Body. Discuss the issue of over-regulation by the government and its impact.
Conclusion. Way forward.
Though India has made significant progress in enhancing economic freedom for firms, it is still counted among the shackled economies in the world. In the global indices of economic freedom, India ranks in the bottom half. In the Index of Economic Freedom, India was categorized as ‘mostly unfree’ with ranking the Indian economy 129th among 186 countries in 2019. One of the reasons for less economic freedom is excessive government intervention that lead to markets not functioning properly.
Issue of over-regulation by government and its impact:
- Distortion: Any government intervention affects the supply and demand in markets and consequently distorts market equilibrium. For instance, frequent and unpredictable imposition of blanket stock limits on commodities under Essential Commodities Act have distorted the incentives for the creation of storage infrastructure by the private sector and development of national market for agricultural commodities.
- Rise in general price: Government intervention pushes the general cost of goods and services. For example, the regulation of prices of drugs, through the DPCO 2013, has led to an increase in the price of the regulated pharmaceutical drug vis-à-vis that of a similar drug whose price is not regulated.
- Market inefficiencies: Government policies in the food grain markets has led to the emergence of government as the largest procurer and hoarder of rice and wheat crowding out. This has led to burgeoning food subsidy burden and inefficiencies in the markets, which is affecting the long run growth of the agricultural
- Impact on welfare measures: Government intervention leads to the very intention of providing welfare to intended. For instance, debt waivers have disrupted the credit culture and end up reducing the formal credit flow to the very same farmers, thereby defeating the very purpose of the debt waiver provided to farmers.
- Hinder growth of a sector: Government policies many times act as a hurdle to a sectoral growth. For example, the increasing focus on subsidies is harming the growth of the agricultural sector in the long-run.
- Examining unnecessary interventions: Each department and ministry in the Government must systematically examine areas where the Government needlessly intervenes and undermines markets.

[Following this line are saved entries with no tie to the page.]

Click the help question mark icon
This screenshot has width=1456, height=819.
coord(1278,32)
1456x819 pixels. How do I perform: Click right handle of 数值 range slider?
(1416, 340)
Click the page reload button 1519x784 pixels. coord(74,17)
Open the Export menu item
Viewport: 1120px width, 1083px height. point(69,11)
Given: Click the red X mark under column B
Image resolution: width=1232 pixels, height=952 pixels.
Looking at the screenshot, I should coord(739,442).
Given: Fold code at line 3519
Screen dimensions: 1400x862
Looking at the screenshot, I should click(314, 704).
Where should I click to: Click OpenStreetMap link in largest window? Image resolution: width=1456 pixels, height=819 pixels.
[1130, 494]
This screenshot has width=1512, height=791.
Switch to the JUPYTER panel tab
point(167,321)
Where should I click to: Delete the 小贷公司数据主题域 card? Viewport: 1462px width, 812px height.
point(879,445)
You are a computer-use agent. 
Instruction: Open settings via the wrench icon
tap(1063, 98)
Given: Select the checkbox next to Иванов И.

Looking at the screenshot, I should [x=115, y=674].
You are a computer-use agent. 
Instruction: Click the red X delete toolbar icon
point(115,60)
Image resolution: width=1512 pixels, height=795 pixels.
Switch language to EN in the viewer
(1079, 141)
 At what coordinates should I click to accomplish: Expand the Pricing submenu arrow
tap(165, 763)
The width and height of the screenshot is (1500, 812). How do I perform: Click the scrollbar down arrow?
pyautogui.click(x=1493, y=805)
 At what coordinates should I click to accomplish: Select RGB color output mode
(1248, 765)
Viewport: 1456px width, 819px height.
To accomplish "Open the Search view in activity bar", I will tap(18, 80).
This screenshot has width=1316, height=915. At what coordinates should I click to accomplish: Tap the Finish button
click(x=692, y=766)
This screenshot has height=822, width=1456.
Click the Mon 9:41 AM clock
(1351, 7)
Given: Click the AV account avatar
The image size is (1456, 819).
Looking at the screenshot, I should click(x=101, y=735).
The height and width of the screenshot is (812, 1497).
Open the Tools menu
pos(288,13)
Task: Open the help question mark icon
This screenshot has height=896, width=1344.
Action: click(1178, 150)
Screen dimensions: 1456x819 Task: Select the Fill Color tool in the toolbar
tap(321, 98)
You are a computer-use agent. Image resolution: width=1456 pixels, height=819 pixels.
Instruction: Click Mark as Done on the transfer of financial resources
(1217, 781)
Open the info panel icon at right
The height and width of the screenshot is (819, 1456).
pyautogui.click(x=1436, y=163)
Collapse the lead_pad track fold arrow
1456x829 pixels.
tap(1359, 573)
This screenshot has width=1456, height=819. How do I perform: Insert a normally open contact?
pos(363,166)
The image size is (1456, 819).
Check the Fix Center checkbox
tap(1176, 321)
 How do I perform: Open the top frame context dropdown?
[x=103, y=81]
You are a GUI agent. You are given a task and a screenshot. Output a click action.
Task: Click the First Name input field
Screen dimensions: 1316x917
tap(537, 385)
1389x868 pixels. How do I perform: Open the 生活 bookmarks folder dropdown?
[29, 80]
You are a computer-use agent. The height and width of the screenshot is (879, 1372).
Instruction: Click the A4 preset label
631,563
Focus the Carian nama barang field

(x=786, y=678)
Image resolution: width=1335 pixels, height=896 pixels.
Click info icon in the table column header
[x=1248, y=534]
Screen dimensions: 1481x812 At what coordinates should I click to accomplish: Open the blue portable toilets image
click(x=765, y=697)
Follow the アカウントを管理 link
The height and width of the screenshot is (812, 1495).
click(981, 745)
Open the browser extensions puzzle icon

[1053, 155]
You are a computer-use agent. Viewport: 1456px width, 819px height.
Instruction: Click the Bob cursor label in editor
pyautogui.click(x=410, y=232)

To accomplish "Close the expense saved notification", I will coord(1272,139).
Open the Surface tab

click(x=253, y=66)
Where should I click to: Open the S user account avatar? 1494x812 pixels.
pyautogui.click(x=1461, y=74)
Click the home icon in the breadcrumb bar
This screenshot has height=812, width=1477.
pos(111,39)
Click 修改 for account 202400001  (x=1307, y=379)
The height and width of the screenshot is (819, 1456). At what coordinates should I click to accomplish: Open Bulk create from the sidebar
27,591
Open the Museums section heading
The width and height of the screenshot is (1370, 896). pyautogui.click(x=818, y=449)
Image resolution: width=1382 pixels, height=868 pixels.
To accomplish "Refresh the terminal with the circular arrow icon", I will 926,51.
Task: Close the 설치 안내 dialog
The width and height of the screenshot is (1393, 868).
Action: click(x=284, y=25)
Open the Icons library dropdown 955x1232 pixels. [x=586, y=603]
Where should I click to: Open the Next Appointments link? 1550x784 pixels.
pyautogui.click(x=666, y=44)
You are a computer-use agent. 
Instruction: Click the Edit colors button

- Direct cash transfers: The farmers need to be empowered through direct investment subsidies and cash transfers, which are crop neutral and do not interfere with the cropping decisions of the farmer through direct investment subsidies and cash transfers, which are crop neutral and do not interfere with the cropping decisions of the farmer.
- Ease of doing business: Government has recently achieved significant improvement in the Ease of doing business index. Government should keep continuing similar efforts to remove procedural constraints.
- Consolidating laws: Unnecessary laws and regulations must be removed. Government must work in order to make laws simple and clear.
Competitive markets are effective in allocating resources in an economy. However, sometimes, the costs of Government intervention may outweigh the benefits. Thus there is need to eliminate instances of needless government intervention that will enable competitive markets and thereby spur investments and economic growth.